Но с особенным рвением и с радостью он учился великому клоунскому искусству. С самого первого дня он твердо усвоил главный клоунский закон: уметь все. Любое цирковое дело, все, что происходит на арене, должен уметь клоун. Но этого еще мало. Надо и в жизни быть мастером на все руки, и кроме всего, а это самое главное, всегда быть добрым человеком. Злых клоунов не бывает. Злому вообще нечего делать в цирке. Сила, ловкость, красота — свойства добрых, веселых людей. И даже по отношению к врагу клоун не бывает злым. Он беспощадный. Враг должен быть убит веселым, острым словом. Так учил старший брат. Васька верил каждому его слову и делал все, что ему велели. И оттого, что он хотел выучиться всему и как можно скорее, а энергия била через край, он всегда к тому, что ему задавали, добавлял еще и от себя. Поэтому шишек и синяков у него было столько, что хватило бы на целую ораву мальчишек. Но это обстоятельство только воодушевляло его на новые подвиги.

Он уже привык к Серому городу, обжился в нем, знал каждый закоулок не хуже, чем в своем родном городе, о котором ему просто некогда было и вспоминать. День катился за днем, как морские валы во время прибоя. Накатит на берег, ударится, взметая белую пену, обдаст с ног до головы, ошеломит, и не успеешь очнуться, как уже новая волна накатывает на берег.

Самозабвенно и бесстрашно плыл Васька по этому беспокойному морю. Он был всегда весел и, посвистывая, как дрозд, бегал по съемочной площадке. Что может быть на белом свете лучше такой жизни?!

Все прошлое скоро позабылось, и он очень удивился, когда ему об этом напомнили. В разгар репетиции приехал на мотоцикле старшина Семен Терентьевич. Васька сидел на теплой весенней травке. Отдыхал.

При виде милицейской фуражки ему сразу сделалось не так уж жарко. Не все еще прошлое совсем забыто.

— Жарко, — проговорил Семен Терентьевич, присаживаясь напротив Васьки. — Ну как, привыкаешь?

— К хорошему привычка недолгая, — осторожно ответил Васька, ожидая, что еще скажет старшина: опечалит или обрадует?

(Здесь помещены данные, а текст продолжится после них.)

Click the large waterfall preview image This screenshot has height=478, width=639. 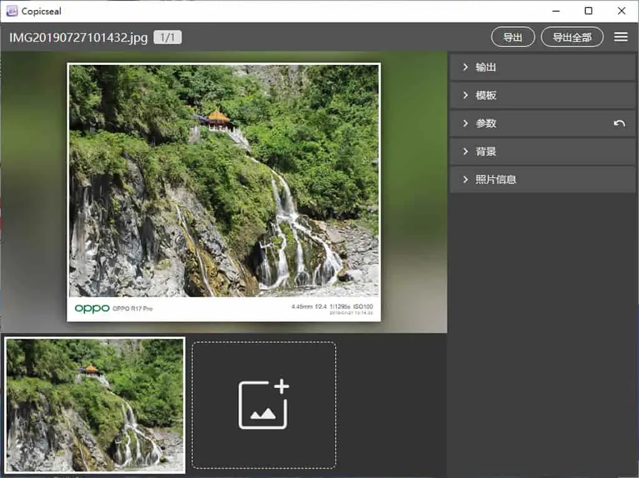[x=224, y=180]
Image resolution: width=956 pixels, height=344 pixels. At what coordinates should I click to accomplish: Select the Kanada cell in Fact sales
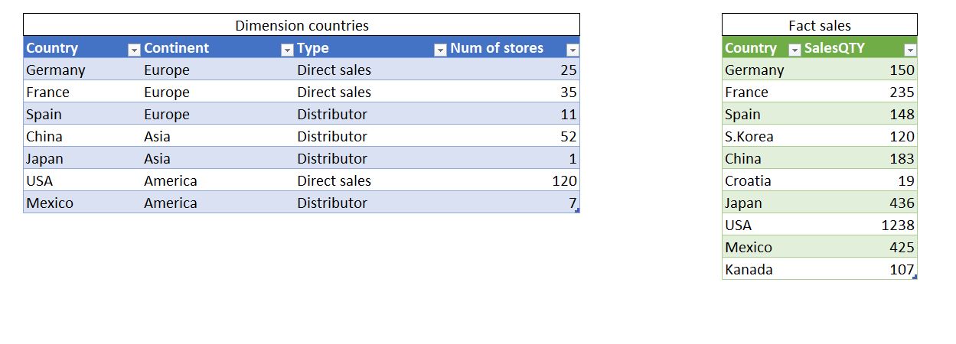click(762, 269)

— Это правильно. А где товарищ Петушков?

— Да в тюрьме он. Вон из окошка выглядывает…

И в самом деле, из-за толстой решетки тюремного окна выглядывал Петушков. Грак что-то кричал ему снизу, размахивая волосатыми руками.

— Весело живете, — ответил старшина. — Позвать его можно? Не нарушая распорядка, конечно.

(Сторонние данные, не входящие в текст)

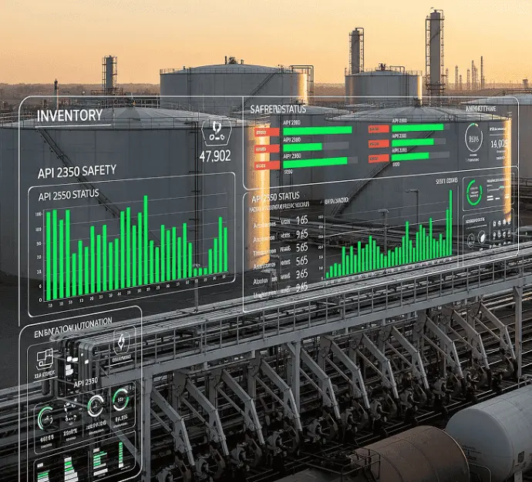This screenshot has height=482, width=532.
Task: Click the hexagon tank icon above 47,902
Action: tap(215, 131)
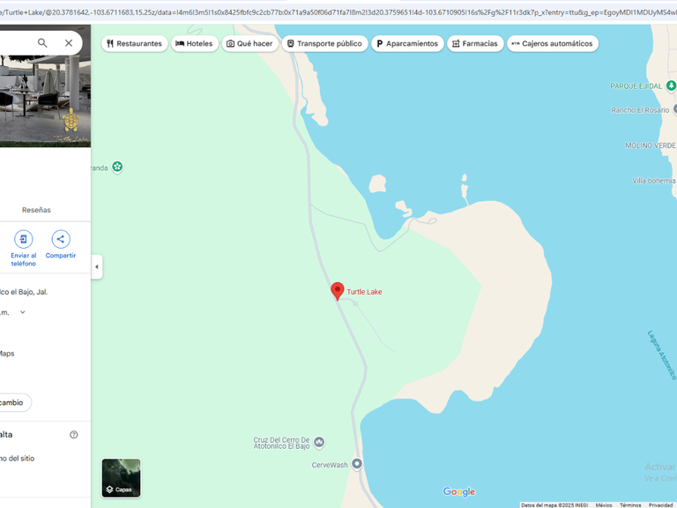677x508 pixels.
Task: Expand the opening hours chevron
Action: pyautogui.click(x=22, y=312)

Когда пришел Петушков, старшина сказал, что теперь у Васьки полный порядок: отец его уехал из города, и куда — никто не знает, а мачеха начисто отказалась от Васьки. Так что теперь он сам себе хозяин.

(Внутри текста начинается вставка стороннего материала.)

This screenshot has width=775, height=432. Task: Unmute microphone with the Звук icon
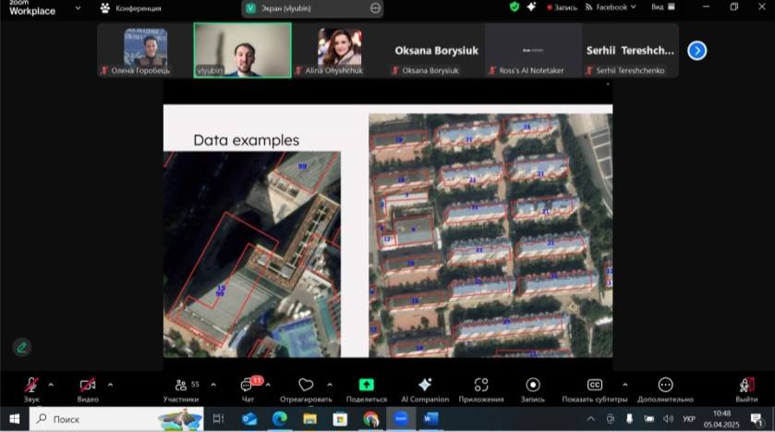pos(31,385)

Сам себе хозяин… По правде говоря, Васька никогда не считал себя от кого-нибудь зависимым, все свои дела всегда сам решал и сам устраивал, как мог. Жил как придется и ни о каком хозяйском отношении к своей жизни даже и не думал.

И вот только сейчас он с удивлением посмотрел вокруг: ничего, кажется, не изменилось в мире. Так же кипит жизнь в фанерном городе: суетятся люди, тянут провода, прокладывают рельсовую дорожку для съемочного аппарата. Грак размахивает своими обезьяньими руками, полосатый свитер Филимона мелькает в зарешеченных окнах фанерной тюрьмы. А на море своя жизнь: маленький черный буксир тянет огромный плавучий кран, чайки с пронзительным криком садятся на задранную к небу стрелу, голубой теплоход с каким-то иностранным знаком на желтой трубе зычно трубит, требуя лоцмана.

Жизнь кипит, большая, горластая, сверкающая, и он стоит в самом ее кипящем месте, как полноправный участник. Море тихо пошумливает, выплескивая белую пену на мокрую гальку. Человек стоит — сам себе хозяин.

— О чем задумался? — спросил Петушков.

Ваську вообще-то трудно застать врасплох, он всегда готов к ответу и действию, но тут он слегка опешил и невпопад ответил:

— А в Нашем городе тоже, наверное, началась весна.